We now know how to write some pretty gnarly MapReduce programs, but they all run on our laptops. Sort of boring. It’s time to move to the world of distributed computing, Amazon-style!

Amazon Web Services

Amazon Web Services (AWS) is Amazon’s gift to people who don’t own datacenters. It allows you to elastically request computation and storage resources at varied scales using different services. As a testiment to the flexibility of the services, companies like NetFlix are moving their entire operation into AWS.

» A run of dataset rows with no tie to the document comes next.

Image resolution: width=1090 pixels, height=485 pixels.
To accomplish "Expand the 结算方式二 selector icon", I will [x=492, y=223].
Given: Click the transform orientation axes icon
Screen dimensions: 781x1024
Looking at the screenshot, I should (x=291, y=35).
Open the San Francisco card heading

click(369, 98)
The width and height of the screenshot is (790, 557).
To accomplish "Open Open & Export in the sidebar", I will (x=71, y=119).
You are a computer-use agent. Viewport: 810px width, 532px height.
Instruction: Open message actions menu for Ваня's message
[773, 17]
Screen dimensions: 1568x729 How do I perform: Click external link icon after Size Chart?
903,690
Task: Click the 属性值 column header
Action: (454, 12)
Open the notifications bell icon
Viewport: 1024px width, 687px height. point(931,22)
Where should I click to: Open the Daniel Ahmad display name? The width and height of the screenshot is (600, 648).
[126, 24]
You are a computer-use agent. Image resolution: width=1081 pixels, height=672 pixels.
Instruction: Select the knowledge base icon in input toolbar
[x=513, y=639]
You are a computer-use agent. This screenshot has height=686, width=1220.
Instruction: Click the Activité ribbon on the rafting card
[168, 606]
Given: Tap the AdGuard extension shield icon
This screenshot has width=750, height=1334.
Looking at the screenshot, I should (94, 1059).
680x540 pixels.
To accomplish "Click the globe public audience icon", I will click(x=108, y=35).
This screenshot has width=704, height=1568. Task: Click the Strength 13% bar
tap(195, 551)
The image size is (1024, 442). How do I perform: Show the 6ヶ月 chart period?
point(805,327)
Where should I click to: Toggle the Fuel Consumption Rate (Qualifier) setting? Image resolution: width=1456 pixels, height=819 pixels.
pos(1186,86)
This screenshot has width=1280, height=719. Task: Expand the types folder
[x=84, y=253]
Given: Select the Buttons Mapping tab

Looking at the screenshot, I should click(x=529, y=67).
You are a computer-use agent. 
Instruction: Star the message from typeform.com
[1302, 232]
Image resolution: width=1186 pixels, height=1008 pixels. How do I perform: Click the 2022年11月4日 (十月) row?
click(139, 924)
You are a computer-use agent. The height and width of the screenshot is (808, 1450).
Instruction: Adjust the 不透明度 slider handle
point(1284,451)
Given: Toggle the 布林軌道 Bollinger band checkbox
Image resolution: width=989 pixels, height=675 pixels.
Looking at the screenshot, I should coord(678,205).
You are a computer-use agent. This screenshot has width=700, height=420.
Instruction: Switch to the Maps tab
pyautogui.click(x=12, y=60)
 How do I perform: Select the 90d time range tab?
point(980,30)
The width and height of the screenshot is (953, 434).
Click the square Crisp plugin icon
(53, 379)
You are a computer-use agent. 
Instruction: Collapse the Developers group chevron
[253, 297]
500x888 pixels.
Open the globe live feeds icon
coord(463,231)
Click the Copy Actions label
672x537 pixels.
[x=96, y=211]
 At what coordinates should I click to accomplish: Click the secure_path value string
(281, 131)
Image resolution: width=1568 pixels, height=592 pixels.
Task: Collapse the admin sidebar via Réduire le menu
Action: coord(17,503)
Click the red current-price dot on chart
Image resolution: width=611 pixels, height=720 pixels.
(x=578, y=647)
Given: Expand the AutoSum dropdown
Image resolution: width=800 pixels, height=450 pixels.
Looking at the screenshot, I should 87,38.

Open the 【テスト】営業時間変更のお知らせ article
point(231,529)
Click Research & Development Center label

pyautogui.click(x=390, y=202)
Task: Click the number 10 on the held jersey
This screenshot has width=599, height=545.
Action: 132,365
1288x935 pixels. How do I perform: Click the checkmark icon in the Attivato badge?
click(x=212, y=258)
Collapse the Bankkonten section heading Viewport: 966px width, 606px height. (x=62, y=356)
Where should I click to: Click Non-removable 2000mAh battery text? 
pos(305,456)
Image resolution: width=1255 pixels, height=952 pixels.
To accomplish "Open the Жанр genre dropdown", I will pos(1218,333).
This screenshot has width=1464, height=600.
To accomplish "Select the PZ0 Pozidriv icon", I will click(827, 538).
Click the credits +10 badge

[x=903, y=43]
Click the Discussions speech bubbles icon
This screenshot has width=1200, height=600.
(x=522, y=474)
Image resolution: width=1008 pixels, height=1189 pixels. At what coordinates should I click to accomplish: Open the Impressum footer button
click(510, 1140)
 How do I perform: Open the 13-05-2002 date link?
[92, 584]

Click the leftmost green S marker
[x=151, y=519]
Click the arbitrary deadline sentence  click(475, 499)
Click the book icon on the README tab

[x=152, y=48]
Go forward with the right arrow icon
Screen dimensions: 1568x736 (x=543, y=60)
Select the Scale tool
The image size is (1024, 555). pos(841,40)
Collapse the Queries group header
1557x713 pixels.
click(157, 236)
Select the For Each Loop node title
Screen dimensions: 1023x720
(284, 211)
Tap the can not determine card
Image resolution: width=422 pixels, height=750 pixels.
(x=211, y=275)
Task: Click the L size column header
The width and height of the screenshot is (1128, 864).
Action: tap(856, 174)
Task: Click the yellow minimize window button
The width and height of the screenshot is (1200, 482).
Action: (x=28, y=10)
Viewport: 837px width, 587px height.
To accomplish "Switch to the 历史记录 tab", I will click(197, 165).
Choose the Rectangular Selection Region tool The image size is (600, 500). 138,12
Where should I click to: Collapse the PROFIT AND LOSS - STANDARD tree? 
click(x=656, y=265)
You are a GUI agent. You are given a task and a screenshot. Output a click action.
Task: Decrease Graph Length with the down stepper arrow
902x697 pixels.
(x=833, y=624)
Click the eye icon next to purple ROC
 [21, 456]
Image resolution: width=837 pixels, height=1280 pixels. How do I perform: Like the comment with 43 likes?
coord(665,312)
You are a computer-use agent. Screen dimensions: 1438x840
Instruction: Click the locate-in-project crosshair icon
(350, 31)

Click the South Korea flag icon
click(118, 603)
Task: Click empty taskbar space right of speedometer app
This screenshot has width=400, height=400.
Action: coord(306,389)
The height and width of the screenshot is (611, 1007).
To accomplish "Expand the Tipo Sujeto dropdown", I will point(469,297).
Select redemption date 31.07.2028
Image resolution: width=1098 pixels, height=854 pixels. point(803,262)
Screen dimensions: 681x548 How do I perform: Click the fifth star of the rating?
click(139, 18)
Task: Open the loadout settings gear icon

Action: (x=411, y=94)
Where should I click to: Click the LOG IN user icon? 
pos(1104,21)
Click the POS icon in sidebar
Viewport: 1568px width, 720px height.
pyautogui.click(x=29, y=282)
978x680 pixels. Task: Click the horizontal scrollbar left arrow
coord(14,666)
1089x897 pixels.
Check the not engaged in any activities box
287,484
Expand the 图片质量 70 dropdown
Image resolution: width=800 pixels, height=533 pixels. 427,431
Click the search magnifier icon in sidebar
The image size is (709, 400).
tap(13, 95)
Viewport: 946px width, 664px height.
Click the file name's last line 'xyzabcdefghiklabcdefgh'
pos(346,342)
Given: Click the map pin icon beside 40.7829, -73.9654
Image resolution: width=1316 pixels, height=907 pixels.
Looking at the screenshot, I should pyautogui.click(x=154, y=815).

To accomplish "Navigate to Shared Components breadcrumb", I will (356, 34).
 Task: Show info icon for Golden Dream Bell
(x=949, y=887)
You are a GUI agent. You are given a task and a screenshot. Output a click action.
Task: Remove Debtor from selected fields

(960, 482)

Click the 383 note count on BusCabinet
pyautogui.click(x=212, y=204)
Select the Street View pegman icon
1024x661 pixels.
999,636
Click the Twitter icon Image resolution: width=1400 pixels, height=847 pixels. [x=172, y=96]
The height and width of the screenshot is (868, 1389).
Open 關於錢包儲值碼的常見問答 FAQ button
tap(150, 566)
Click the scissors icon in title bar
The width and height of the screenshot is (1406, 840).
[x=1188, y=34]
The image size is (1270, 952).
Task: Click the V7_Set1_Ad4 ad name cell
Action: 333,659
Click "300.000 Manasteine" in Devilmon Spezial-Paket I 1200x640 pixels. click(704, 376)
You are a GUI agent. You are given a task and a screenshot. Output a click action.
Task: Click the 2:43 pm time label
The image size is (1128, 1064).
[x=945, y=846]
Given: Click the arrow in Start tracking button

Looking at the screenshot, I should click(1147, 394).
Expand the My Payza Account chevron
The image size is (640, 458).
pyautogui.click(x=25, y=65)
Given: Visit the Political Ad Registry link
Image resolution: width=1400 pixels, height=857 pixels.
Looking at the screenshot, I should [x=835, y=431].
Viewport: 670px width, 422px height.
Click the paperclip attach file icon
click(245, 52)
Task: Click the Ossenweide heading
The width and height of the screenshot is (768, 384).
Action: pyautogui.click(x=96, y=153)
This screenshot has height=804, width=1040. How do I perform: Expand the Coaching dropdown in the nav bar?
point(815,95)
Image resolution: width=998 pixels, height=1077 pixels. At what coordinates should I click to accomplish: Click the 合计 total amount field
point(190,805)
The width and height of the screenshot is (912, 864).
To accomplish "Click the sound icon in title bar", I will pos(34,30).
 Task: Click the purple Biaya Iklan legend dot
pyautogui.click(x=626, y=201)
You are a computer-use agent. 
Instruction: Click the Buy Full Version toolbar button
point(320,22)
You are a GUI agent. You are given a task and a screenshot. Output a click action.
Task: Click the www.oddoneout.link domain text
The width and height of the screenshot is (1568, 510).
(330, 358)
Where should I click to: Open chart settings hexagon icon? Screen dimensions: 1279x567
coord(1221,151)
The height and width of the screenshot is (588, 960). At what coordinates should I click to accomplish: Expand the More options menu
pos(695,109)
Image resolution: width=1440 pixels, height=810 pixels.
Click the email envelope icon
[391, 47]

In order to work with AWS, you will need to set up an account. If you’re in the class, we will have given you a username, password, access key, and access secret. To use these accounts, you will have to login through a special class-only webpage. The same instructions work for people who are trying this at home, only you need to log in at the main AWS website.

The username and password log you into the AWS console so that you can click around its interface. In order to let your computer identify itself with AWS, you have to tell your computer your access key and secret. On UNIX-like platforms (GNU/Linux, BSD, MacOS), type the following:

export AWS_ACCESS_KEY_ID='your_key_id'
export AWS_SECRET_ACCESS_KEY='your_access_id'

On windows machines, type the following at the command line:

set AWS_ACCESS_KEY_ID=your_key_id
set AWS_SECRET_ACCESS_KEY=your_access_id

Replace your_key_id and your_access_id with the ones you were assigned.

That’s it! There are more than a day’s worth of AWS services to discuss, so let’s stick with two of them: Simple Storage Service (S3) and Elastic MapReduce (EMR).

AWS S3

S3 allows you to store gigabytes, terabytes, and, if you’d like, petabytes of data in Amazon’s datacenters. This is useful, because laptops often don’t crunch and store more than a few hundred gigabytes worth of data, and storing it in the datacenter allows you to securely have access to the data in case of hardware failures. It’s also nice because Amazon tries harder than you to have the data be always accessible.

In exchange for nice guarantees about scale and accessibility of data, Amazon charges you rent on the order of 14 cents per gigabyte stored per month.

Services that work on AWS, like EMR, read data from and store data to S3. When we run our MapReduce programs on EMR, we’re going to read the email data from S3, and write word count data to S3.

S3 data is stored in buckets . Within a bucket you create, you can store as many files or folders as you’d like. The name of your bucket has to be unique across all of the people that store their stuff in S3. Want to make your own bucket? Let’s do this!

  • Log in to the AWS console (the website), and click on the S3 tab. This will show you a file explorer-like interface, with buckets listed on the left and files per bucket listed on the right.
  • Click «Create Bucket» near the top left.
  • Enter a bucket name. This has to be unique across all users of S3. Pick something like dataiap-YOURUSERNAME-testbucket. Do not use underscores in the name of the bucket .
  • Click «Create»

This gives you a bucket, but the bucket has nothing in it! Poor bucket. Let’s upload Kenneth Lay’s emails.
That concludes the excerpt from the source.